-- Input data follows --

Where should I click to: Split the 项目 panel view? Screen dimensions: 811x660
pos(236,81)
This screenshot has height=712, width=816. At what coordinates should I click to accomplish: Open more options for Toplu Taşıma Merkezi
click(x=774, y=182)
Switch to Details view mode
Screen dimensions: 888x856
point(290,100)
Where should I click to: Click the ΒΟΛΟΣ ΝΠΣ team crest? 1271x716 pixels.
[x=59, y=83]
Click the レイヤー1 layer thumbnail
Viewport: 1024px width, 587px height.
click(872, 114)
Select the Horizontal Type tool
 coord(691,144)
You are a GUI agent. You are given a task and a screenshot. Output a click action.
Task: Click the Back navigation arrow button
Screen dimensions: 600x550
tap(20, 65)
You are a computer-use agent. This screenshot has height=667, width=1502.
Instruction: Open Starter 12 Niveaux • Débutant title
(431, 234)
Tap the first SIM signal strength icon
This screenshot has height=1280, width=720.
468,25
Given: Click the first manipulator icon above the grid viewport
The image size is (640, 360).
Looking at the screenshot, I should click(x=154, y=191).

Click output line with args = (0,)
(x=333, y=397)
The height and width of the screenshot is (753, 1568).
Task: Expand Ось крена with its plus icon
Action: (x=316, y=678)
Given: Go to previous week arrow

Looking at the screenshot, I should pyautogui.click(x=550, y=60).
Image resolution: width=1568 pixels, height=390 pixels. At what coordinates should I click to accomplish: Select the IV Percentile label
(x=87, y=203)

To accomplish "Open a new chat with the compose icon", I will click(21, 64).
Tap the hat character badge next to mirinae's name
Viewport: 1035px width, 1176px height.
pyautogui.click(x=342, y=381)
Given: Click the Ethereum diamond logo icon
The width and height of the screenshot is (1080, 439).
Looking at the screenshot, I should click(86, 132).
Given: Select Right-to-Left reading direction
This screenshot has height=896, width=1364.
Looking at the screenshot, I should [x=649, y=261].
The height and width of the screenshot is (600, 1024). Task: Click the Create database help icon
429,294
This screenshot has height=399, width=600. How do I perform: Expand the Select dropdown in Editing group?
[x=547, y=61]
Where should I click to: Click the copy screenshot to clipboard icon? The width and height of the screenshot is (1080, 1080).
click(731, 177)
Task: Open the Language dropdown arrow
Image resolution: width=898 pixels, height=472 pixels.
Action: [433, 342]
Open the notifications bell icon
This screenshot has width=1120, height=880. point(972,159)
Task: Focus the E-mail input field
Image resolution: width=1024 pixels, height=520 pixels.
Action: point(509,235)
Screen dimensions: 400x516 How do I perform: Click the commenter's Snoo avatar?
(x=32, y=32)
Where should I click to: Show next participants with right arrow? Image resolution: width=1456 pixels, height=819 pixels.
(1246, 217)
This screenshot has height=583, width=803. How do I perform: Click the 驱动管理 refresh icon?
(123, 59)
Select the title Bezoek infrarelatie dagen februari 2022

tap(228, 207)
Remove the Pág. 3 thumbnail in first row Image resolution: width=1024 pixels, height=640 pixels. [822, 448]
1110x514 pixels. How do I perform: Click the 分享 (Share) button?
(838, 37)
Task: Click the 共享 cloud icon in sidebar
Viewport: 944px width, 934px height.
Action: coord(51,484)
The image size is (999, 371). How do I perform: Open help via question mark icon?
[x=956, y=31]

-- Input data concluded --

> What you have to do
Filter the entries and keep only the lines holding "agent".

> Task output
You are a GUI agent. You are given a task and a screenshot. Output a click action.
You are a computer-use agent. This screenshot has height=667, width=1502.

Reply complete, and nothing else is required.